Another important factor is one that’s on the federal agenda as much as it is the local one: Rural broadband.
“High-speed internet is almost a given, like any other utility such as sewer and water,” Cole said. “People need internet now so kids can attend school, but they also need it to shop and do their banking online.”
“With what we have up here, the distance from the city and the distance between homes, the pandemic made people realize and made employers realize: why rent floors and floors of office space when everyone can just work from home?” DeCristofaro said. “We need to work harder to get broadband to the rural areas. Clients need the ability to work and go to school from home.”
And what should potential buyers do?
“Some of the first-time buyers who are being priced out of the market and do not need to move now might be better off waiting,” Malek said. “We know that foreclosures will enter the marketplace again and therefore there will be more competition that may force prices to come down. Interest rates are expected to go up too eventually, so that should also have an impact.”

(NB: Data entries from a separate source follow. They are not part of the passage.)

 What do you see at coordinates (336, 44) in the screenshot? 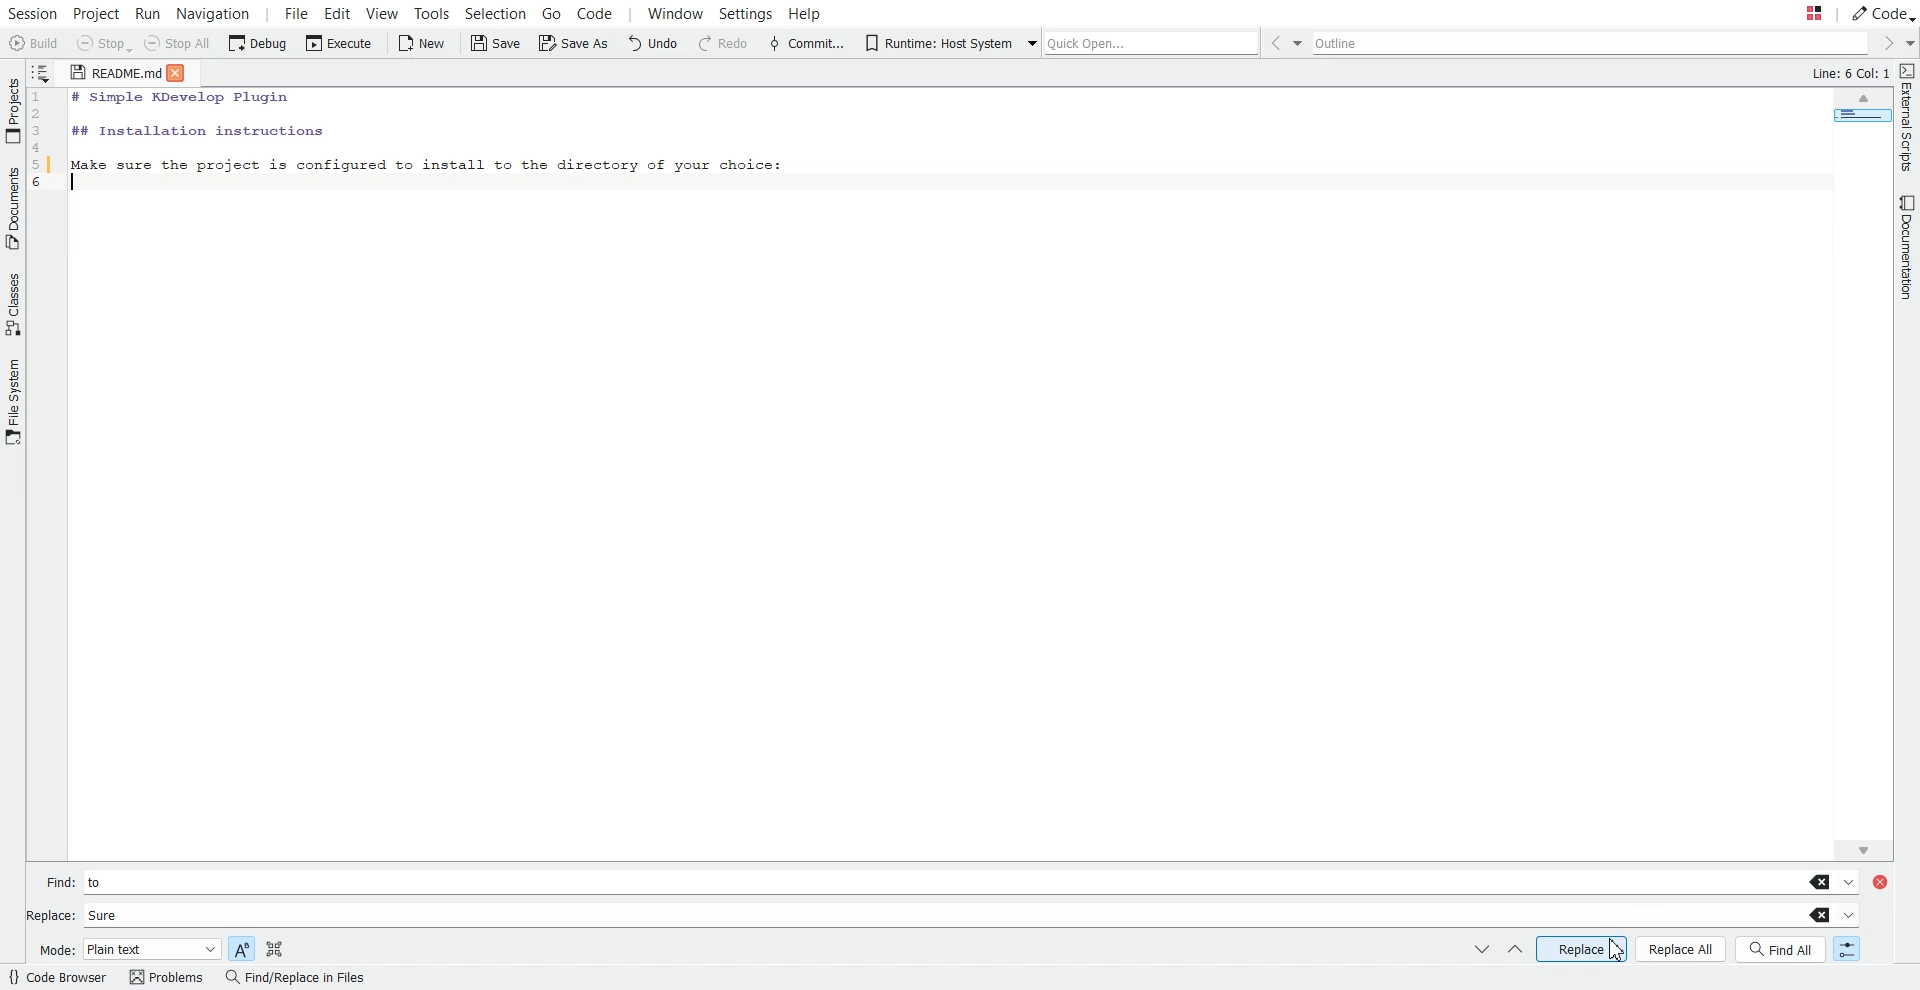
I see `Execute` at bounding box center [336, 44].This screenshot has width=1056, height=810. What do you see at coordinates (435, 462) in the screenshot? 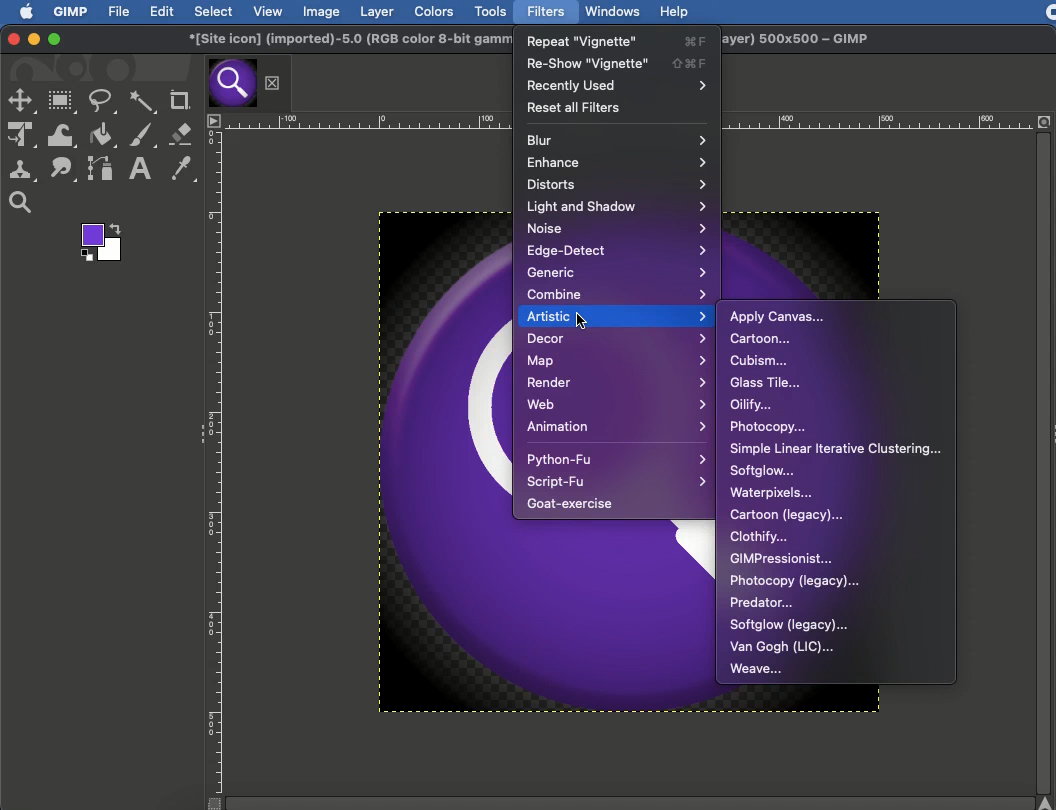
I see `Image` at bounding box center [435, 462]. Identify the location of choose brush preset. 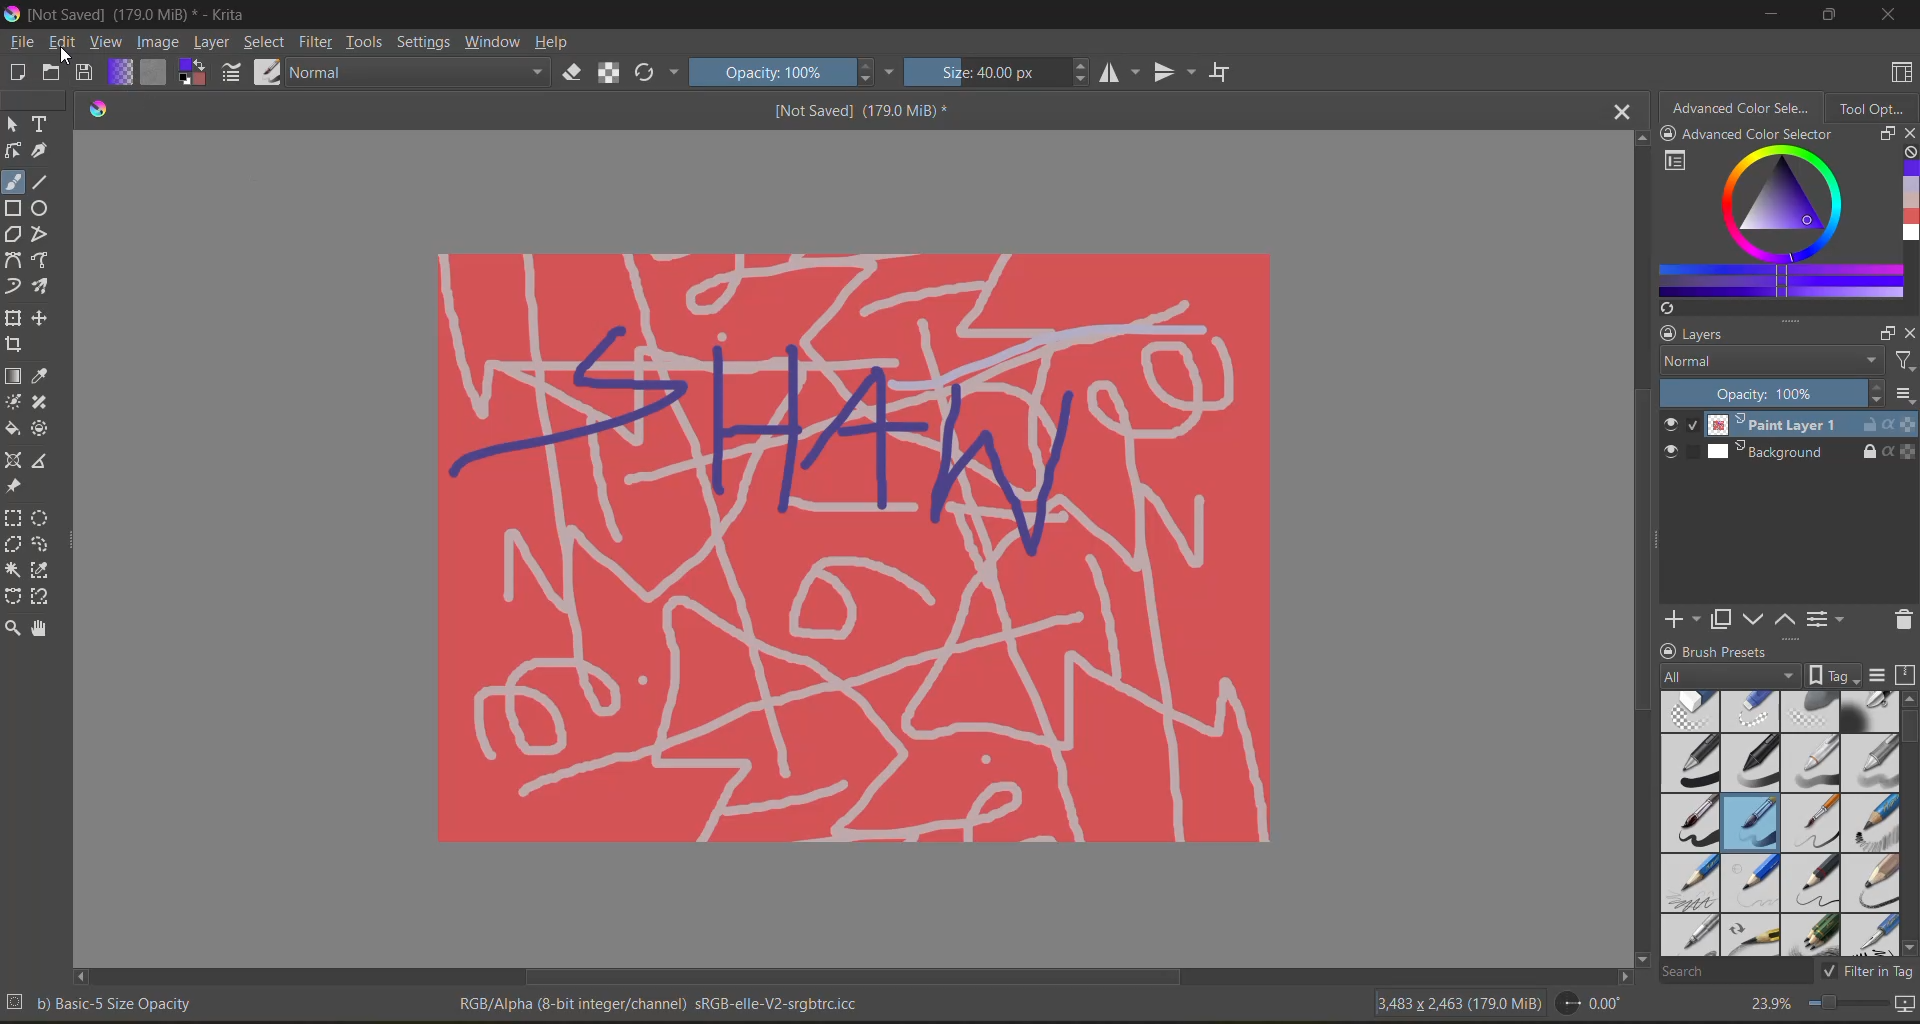
(269, 72).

So what does the future hold? Brokers are hesitant to predict.
“It seems like it may be evening out, as far as a buyers’ or sellers’ market, but that can change at any moment with what is going on,” Romano said.
“It’s as hot today as it was last year; not everybody bought houses last year,” Jagel said. “Now, this pandemic is amping up again. There’s no springtime market—we live in a resort area. We are full-time continually working.”
Will the market correct itself, and will prices stabilize? Definitely, said the agents.
“Based on my experience, there’s always going to be a correction,” Cole said. “Anytime you have this unbridled growth, it inevitably leads to a correction.”
“It remains a strong market now, and prices have increased, so we are suggesting that if you want to sell your home, now is a great time—the interest rates are still low and people have money,” Malek said. “The buyers are a little pickier now than they were in 2020, and they can be as more things come to the market. There is not that ‘frenzy’ or ‘fear factor’ anymore, but people still want a place in the country.”
“Although I believe this is a paradigm shift, not a bubble, I think there will be a correction,” DeCristofaro concluded. “But overall, the Catskills have made a comeback.”